Certaines personnes mentionnées dans cet article ont souhaité conserver leur anonymat, leurs prénoms ont été modifiés en conséquence.
Être demandeur d’asile avec une lourde histoire ne suffit pas à obtenir une autorisation de séjour, et le passage devant l’Office français de protection des réfugiés et apatrides (Ofpra) reste une épreuve difficile. La plupart des demandeurs sont recalés pour « récit stéréotypé », « manque de spontanéité à l’oral », « absence de personnalisation ».

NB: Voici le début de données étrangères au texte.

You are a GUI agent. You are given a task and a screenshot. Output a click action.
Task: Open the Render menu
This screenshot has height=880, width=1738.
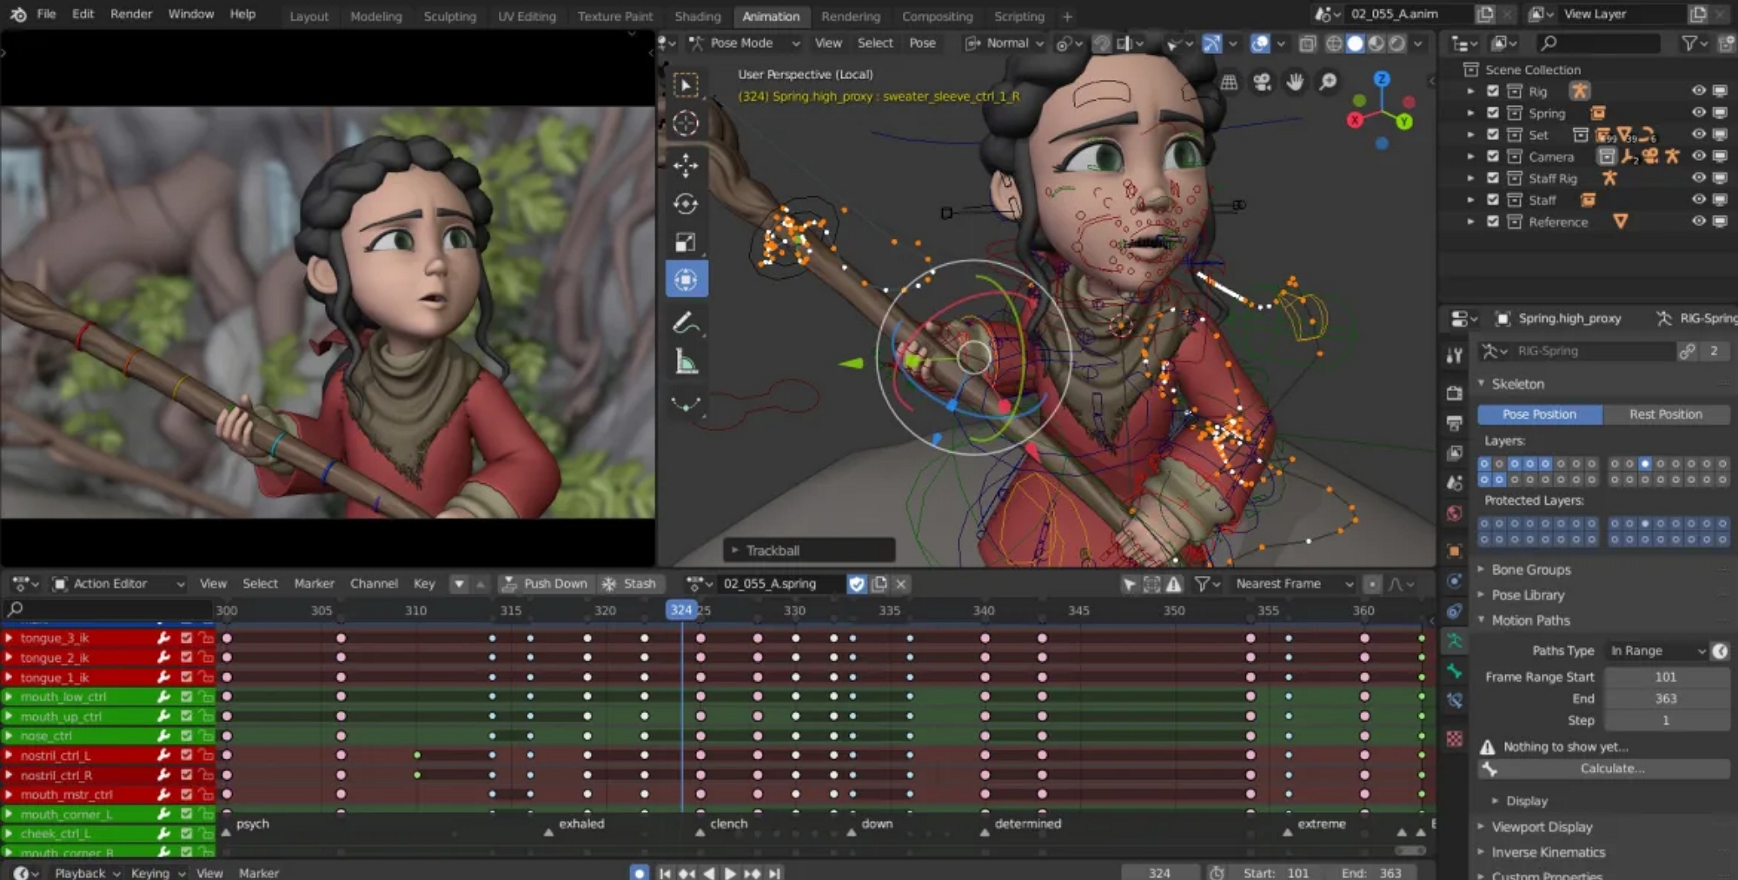coord(131,14)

En réaction, Christiane Cavallin-Carlut, du Comité de vigilance pour la défense du droit des étrangers du Cher, s’est attachée, avec une poignée de militants, à rendre cohérents le récit des étrangers. Formée par Amnesty International, elle rencontre les demandeurs à La Passerelle, une antenne du Secours catholique à Bourges. Emmanuelle Jabaudon, unique employée de ce lieu d’accueil, se charge de la coordination ; elle est épaulée par une douzaine de bénévoles, notamment des traducteurs ou interprètes qui sont parfois d’ex-demandeurs. Et savent de quoi ils parlent. « J’ai dicté mon histoire en anglais mais il y a eu des malentendus de traduction », explique Ola, 28 ans, qui a quitté l’Albanie enceinte dans un camion. Vincent, 37 ans, a pu, lui, rédiger en français sa fuite du Congo pour des raisons politiques, mais « on m’a reproché les tournures belges de mon texte, il a fallu réécrire ».
Toutefois la rédaction cohérente d’une histoire ne suffit pas à la rendre crédible aux yeux de l’Ofpra, il faut des preuves. « Je n’avais que mon permis de conduire et mon acte de naissance lors de ma fuite », dit Massamba, 35 ans, venu de Kinshasa. Des mois de prospection et d’enquête sont alors nécessaires.
« Aucune preuve »
« Carole est une jeune Camerounaise venue en France après avoir été arrêtée, torturée et violée à quatre reprises, elle n’avait aucune preuve de son histoire, se souvient Christiane Cavallin-Carlut. C’est en retrouvant son avis de recherche au Cameroun que son avocat a pu attester des faits. » Pour autant, l’excès de preuves peut être contreproductif. Yannick a réussi à quitter son pays pour la France après que son père, grand sorcier vaudou, ait sacrifié son frère jumeau. Pour Christiane Cavallin-Carlut, s’il avait produit des témoignages, cela aurait pu signifier qu’il gardait des liens avec son pays et qu’il pouvait donc y retourner sans risque.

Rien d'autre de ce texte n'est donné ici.